You really learn a lot about human nature when you're asking drivers if they'd mind spending two minutes driving across to the road that runs parallel to ours to get where they're going rather than risk - not by much, but risk - a guy's life by continuing on.  Turns out fully one fifth of motorists need to be beaten to death with spiked baseball bats with angry scorpions glued to them.

(In fact, our road is constantly plagued by shitty, shitty drivers, who constantly drive past at over fifty miles an hour, despite it being a thirty zone, and despite there being an A road two minutes away which would add minutes to their journey without threatening my life every time I try to pull my car out.)

This state of affairs lasted long past the paramedics arriving, but once a pair of fire engines arrived and blocked off the street, people started getting the message.  Well, most of them did; one woman decided the best course of action was to just sit there with her hazard lights on whilst she left the car to go do... something, I don't know, which then meant the next paramedic who showed up had to swerve round her on his way in.   Nice work, nameless woman!

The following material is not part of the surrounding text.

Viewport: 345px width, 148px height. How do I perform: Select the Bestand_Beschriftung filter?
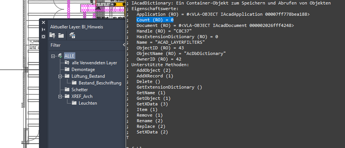(100, 83)
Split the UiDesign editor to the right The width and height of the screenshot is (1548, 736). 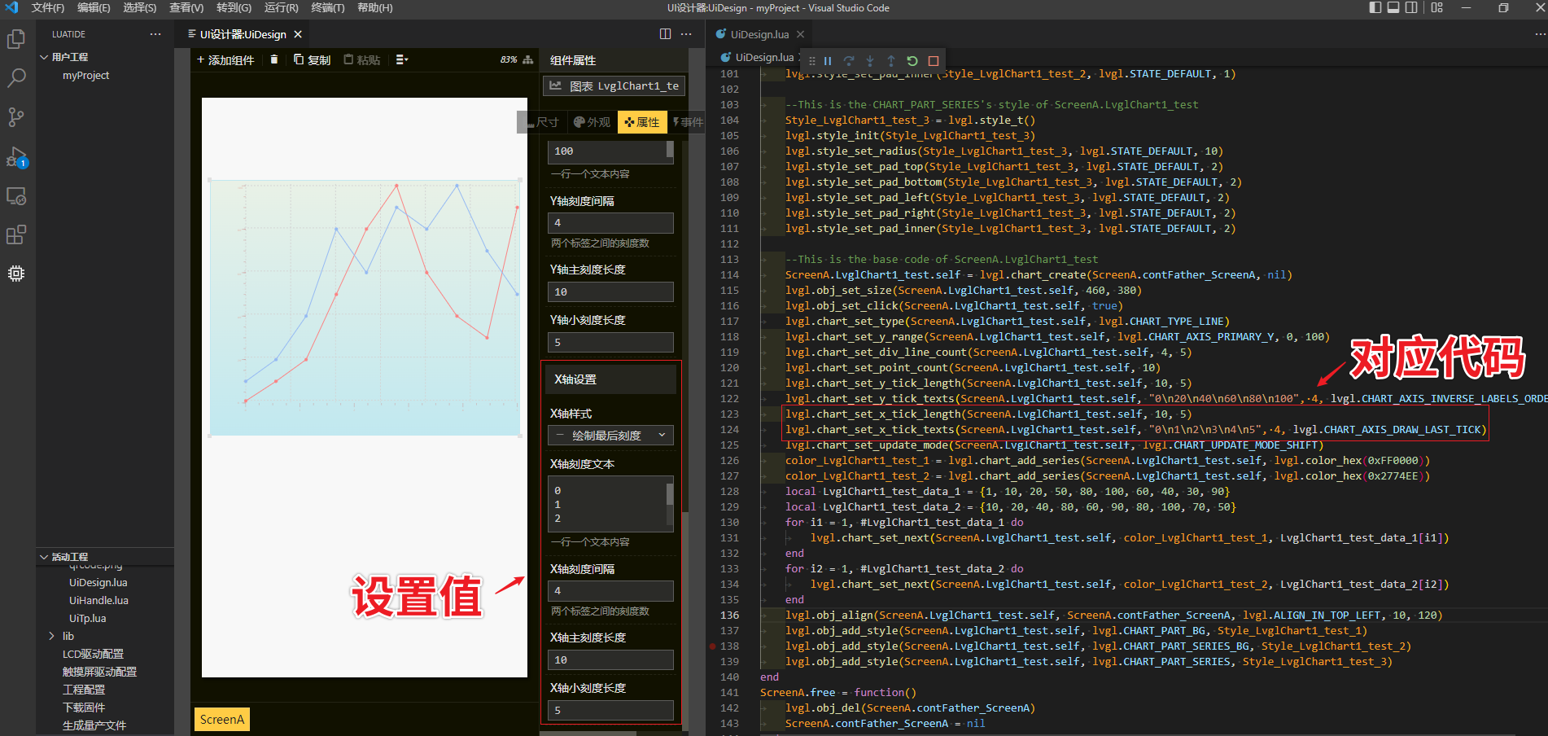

Take your place in the queue for the scorpio-bat room!

Anyway, forty minutes after the knock on the door, the cyclist had been extricated.  By that point he was standing and talking normally, extremely embarrassed about the whole thing - I think when the helicopter arrived and couldn't find anywhere to land (I'd have voted for atop that lady's abandoned car, personally, but I suppose the necessary balancing act wouldn't have been fun or easy) that he felt things had maybe become a little ridiculous.  He rode off in the ambulance, just to be on the safe side, but he seemed pretty much OK, considering the damage he'd done to the Citroen's windscreen. 

How he'd actually managed to get into that predicament in the first place remains unknown.  Were I to guess, I'd say he was swerving to avoid a driver acting like a cock.  Not often you'd lose a bet like that down here.